- [Action item]
Would you print all of the entries exactly, please, but without their pictures?

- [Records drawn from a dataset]
_ _ _ _ _
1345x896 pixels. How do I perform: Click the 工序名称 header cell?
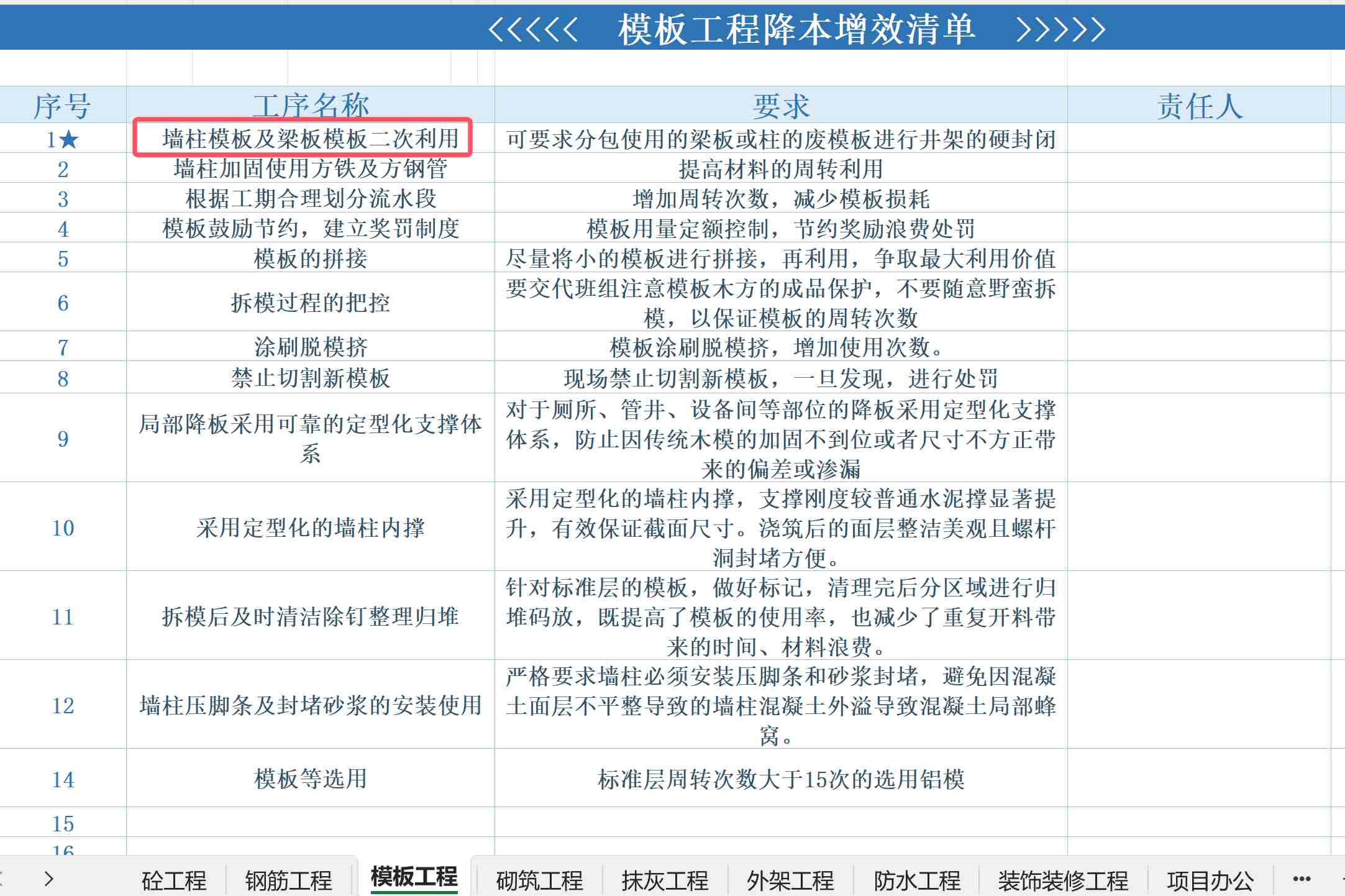tap(310, 106)
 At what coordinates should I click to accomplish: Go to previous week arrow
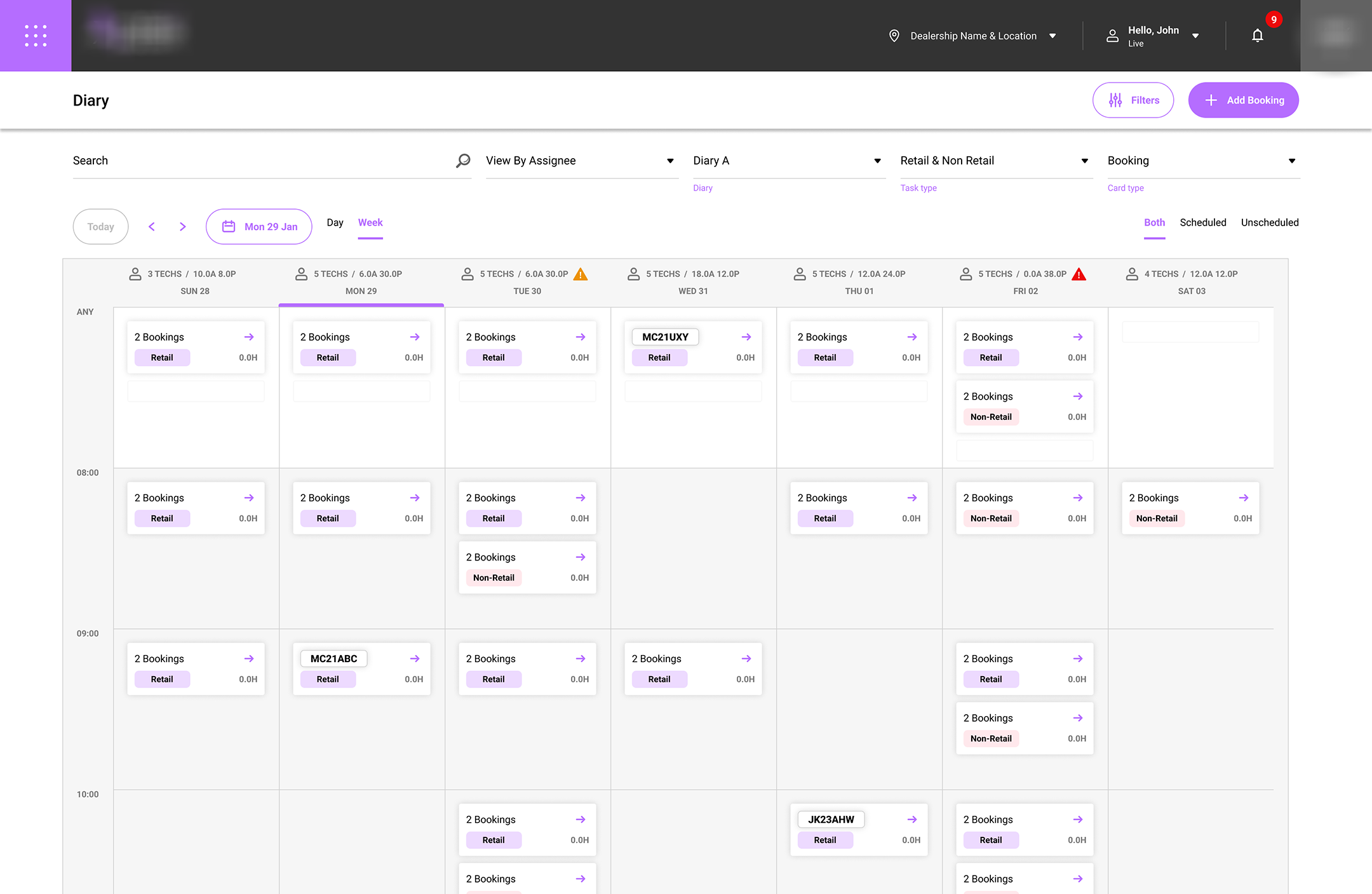(x=152, y=227)
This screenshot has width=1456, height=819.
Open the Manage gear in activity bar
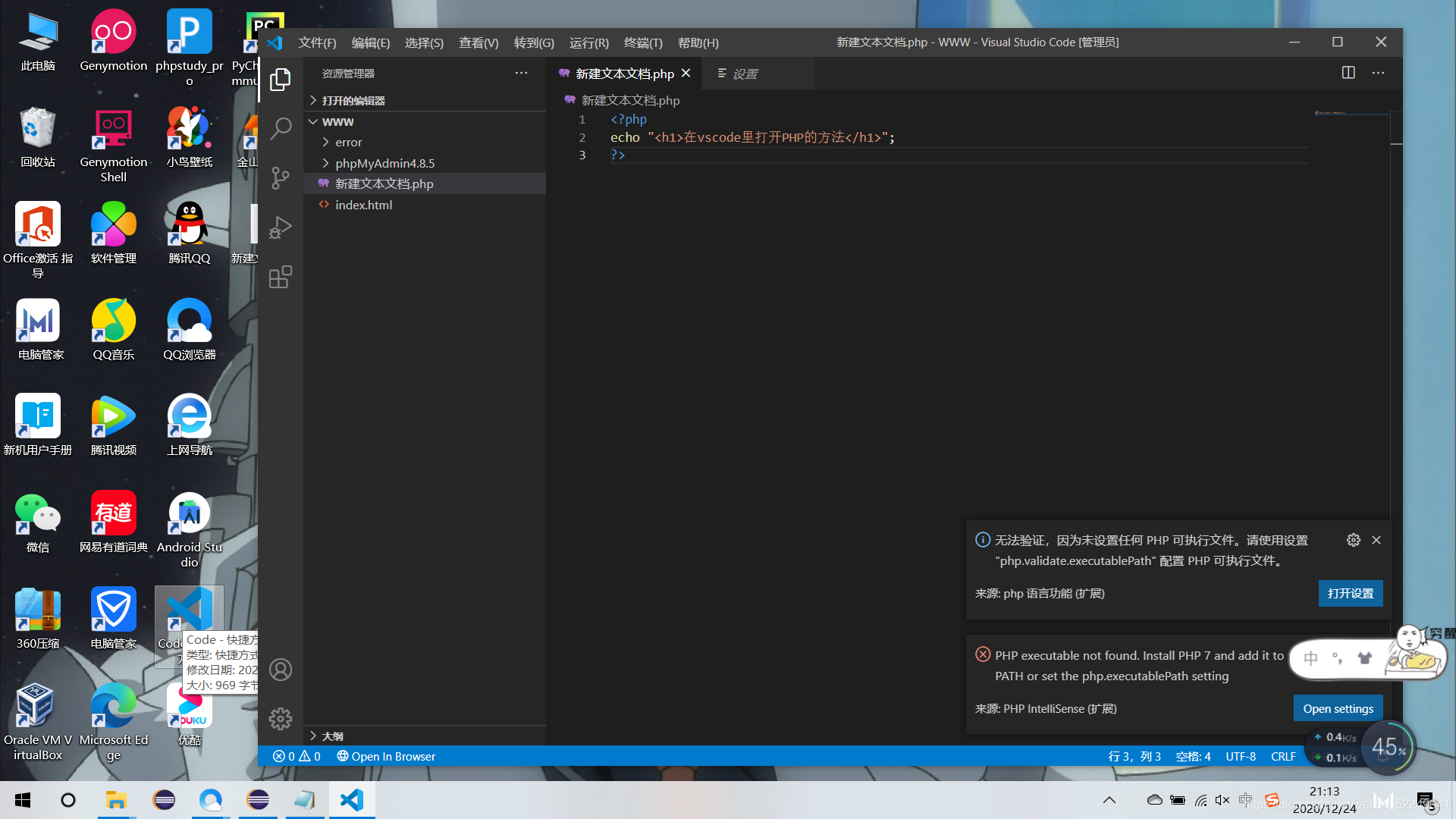[280, 718]
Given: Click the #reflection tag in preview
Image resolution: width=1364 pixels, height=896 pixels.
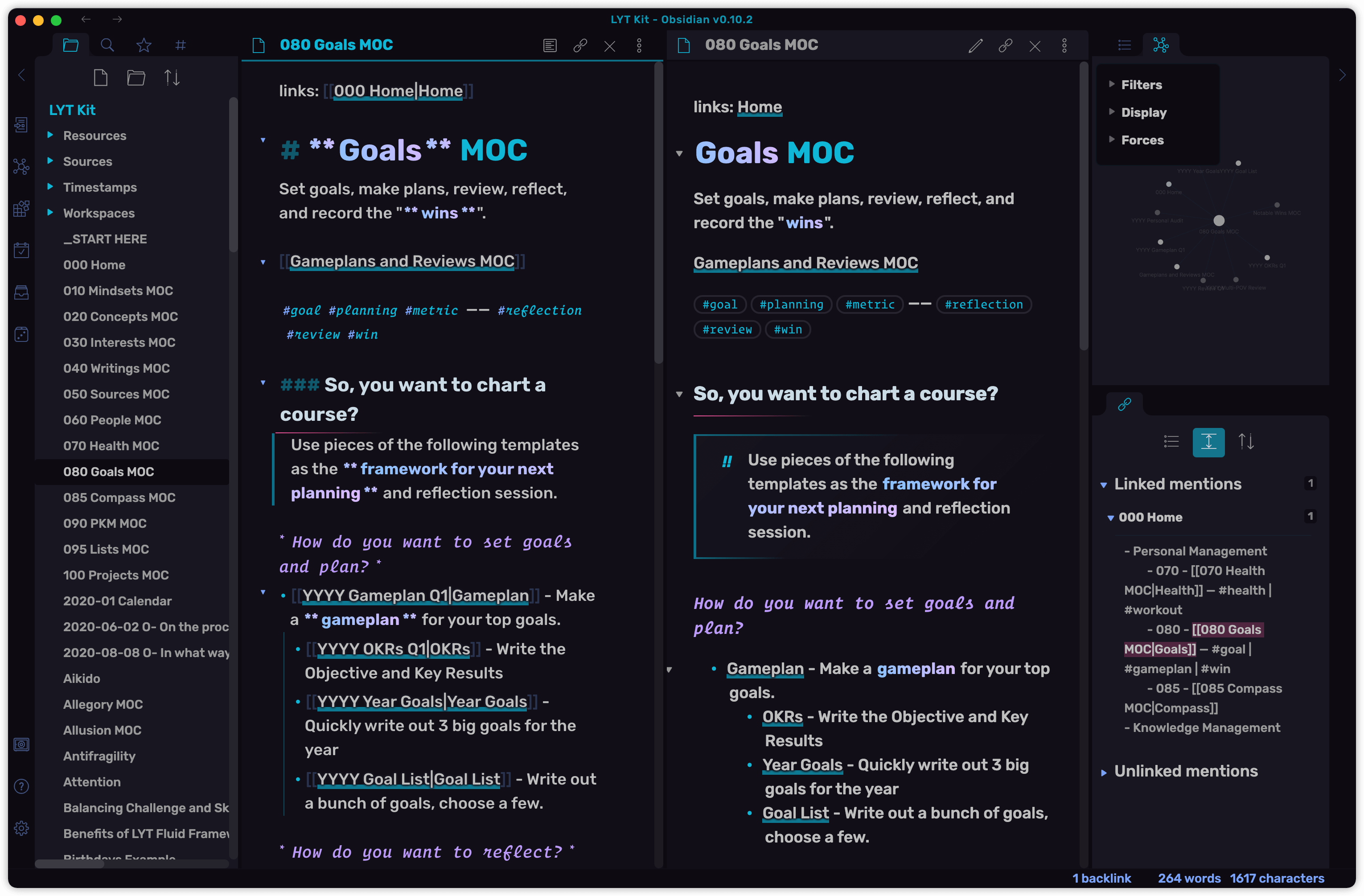Looking at the screenshot, I should pyautogui.click(x=983, y=304).
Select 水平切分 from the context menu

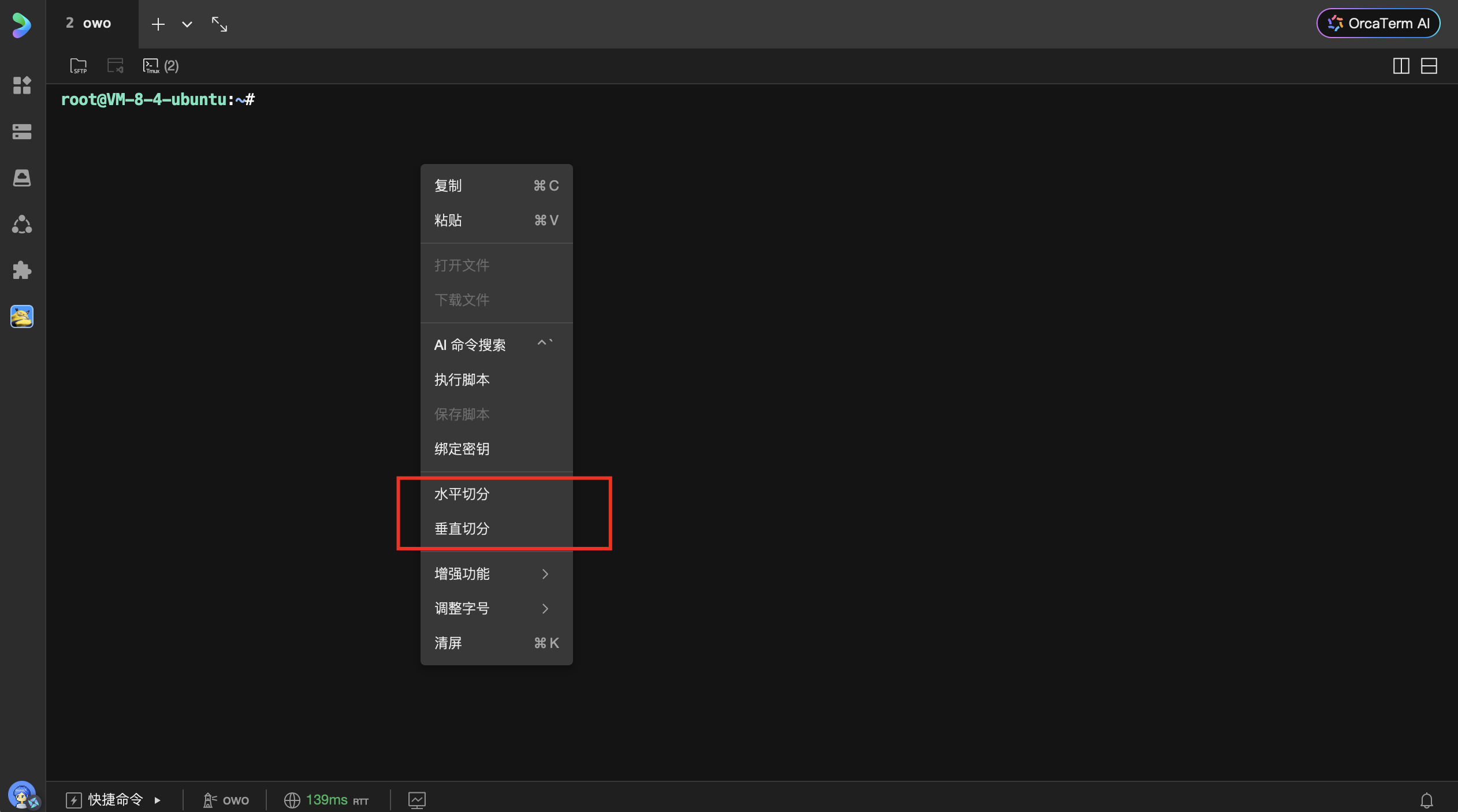pyautogui.click(x=462, y=494)
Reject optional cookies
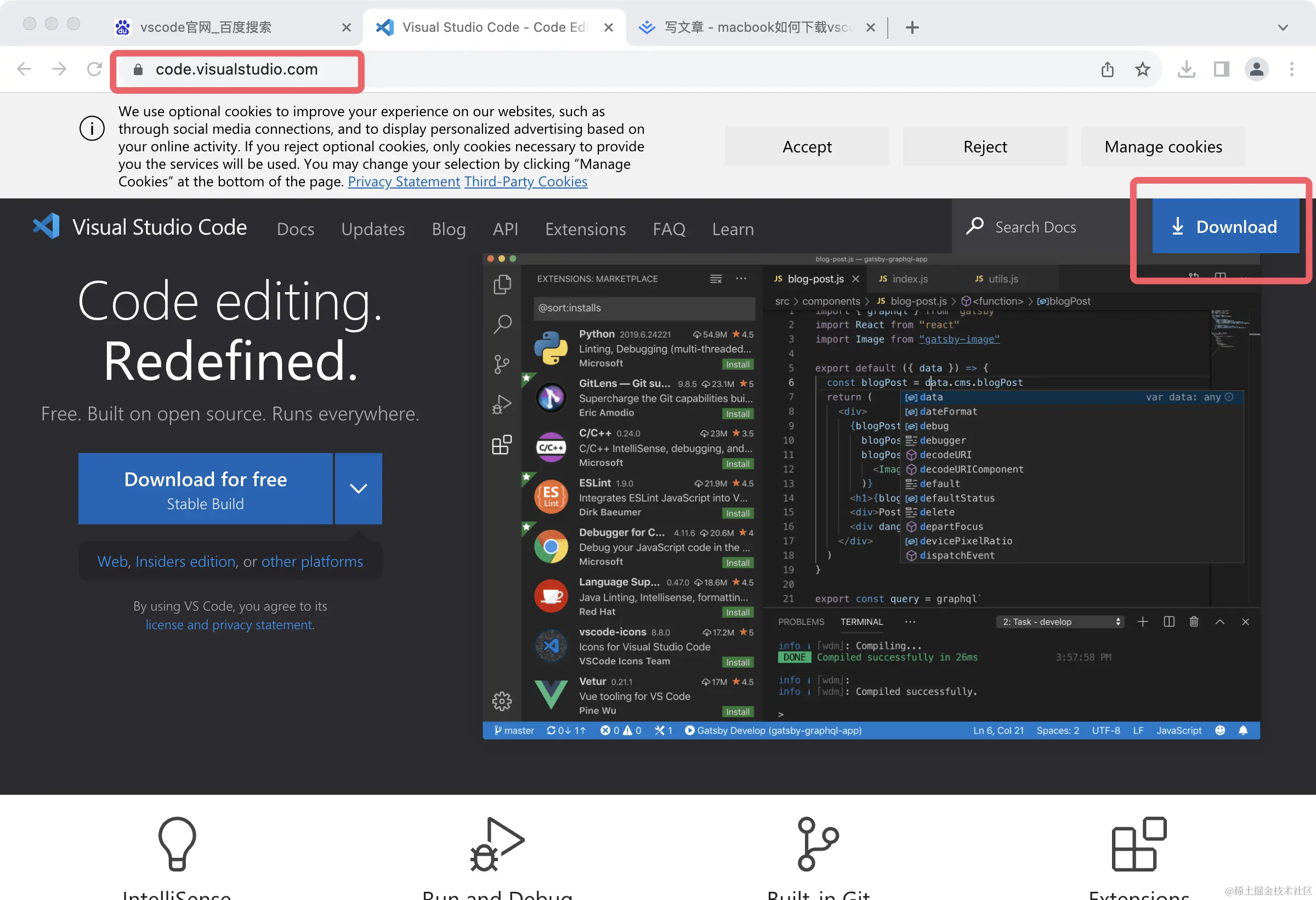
_ _ _ _ _
- [Solution to the problem]
1345x896 pixels. How do I perform: Click the 工序名称 header cell?
tap(310, 106)
 At what coordinates should I click to accomplish: Go to previous week arrow
(x=152, y=227)
This screenshot has width=1456, height=819.
Open the Manage gear in activity bar
[280, 718]
Given: Click the #reflection tag in preview
Image resolution: width=1364 pixels, height=896 pixels.
Looking at the screenshot, I should pyautogui.click(x=983, y=304).
Select 水平切分 from the context menu

pyautogui.click(x=462, y=494)
Reject optional cookies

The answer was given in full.